=== Task inputs ===
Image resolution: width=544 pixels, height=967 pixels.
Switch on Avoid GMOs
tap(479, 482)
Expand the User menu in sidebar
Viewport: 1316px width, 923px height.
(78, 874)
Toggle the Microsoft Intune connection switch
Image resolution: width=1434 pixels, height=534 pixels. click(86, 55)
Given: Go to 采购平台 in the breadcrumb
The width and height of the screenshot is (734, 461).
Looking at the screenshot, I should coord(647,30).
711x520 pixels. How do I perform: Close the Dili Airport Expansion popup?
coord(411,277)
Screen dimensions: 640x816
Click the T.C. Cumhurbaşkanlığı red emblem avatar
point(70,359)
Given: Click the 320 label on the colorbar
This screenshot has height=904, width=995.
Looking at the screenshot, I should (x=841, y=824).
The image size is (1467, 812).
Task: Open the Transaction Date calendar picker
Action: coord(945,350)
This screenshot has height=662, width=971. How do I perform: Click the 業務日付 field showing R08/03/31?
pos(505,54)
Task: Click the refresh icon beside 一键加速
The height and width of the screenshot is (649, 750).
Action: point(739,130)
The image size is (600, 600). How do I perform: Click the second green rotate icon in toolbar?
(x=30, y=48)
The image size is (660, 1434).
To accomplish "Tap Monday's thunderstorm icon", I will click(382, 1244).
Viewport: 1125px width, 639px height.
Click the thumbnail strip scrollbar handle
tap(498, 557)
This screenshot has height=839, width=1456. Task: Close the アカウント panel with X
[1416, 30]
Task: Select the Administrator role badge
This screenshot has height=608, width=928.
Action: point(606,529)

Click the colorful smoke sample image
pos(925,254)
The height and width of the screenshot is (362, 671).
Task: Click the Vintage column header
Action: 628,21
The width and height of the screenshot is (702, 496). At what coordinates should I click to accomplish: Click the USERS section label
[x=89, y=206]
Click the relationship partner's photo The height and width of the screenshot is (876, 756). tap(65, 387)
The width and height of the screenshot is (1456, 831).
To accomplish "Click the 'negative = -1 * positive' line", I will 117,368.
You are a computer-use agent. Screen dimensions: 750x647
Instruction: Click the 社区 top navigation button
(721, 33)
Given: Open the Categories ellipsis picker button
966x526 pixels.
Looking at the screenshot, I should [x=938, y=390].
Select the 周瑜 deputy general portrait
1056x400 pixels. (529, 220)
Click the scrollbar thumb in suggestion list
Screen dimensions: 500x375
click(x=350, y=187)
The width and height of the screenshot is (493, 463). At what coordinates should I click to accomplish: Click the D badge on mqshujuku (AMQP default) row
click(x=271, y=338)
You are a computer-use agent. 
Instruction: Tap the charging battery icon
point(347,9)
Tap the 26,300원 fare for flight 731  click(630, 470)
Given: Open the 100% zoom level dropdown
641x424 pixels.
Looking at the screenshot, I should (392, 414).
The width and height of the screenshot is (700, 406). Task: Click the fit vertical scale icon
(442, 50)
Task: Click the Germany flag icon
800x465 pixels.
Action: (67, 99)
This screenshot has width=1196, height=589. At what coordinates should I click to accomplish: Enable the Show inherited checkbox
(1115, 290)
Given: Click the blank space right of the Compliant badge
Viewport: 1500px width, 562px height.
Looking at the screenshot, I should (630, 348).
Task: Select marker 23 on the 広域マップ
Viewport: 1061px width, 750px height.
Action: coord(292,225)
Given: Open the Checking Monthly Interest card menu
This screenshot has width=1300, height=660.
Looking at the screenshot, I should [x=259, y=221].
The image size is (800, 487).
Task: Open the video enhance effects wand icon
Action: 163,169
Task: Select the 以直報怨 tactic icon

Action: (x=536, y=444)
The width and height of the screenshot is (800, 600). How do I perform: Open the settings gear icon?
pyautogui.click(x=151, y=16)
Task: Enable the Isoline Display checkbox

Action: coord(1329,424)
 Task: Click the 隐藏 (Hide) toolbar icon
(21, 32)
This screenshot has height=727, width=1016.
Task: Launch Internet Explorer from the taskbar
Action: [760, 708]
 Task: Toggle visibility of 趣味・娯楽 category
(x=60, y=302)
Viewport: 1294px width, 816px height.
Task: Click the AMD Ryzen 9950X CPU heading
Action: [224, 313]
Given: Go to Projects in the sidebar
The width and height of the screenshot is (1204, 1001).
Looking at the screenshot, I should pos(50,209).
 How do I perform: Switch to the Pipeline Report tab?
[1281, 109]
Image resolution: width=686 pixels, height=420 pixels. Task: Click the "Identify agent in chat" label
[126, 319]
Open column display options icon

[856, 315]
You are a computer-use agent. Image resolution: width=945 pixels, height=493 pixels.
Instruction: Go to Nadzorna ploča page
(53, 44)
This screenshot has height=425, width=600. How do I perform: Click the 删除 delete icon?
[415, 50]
===
== Problem requirements ==
Reproduce the lines of the entries above from the one with "Given: Go to 采购平台 in the breadcrumb" to the one with "Screen dimensions: 640x816", both included, exactly and without any other line.

== Response box ==
Given: Go to 采购平台 in the breadcrumb
The width and height of the screenshot is (734, 461).
Looking at the screenshot, I should coord(647,30).
711x520 pixels. How do I perform: Close the Dili Airport Expansion popup?
coord(411,277)
Screen dimensions: 640x816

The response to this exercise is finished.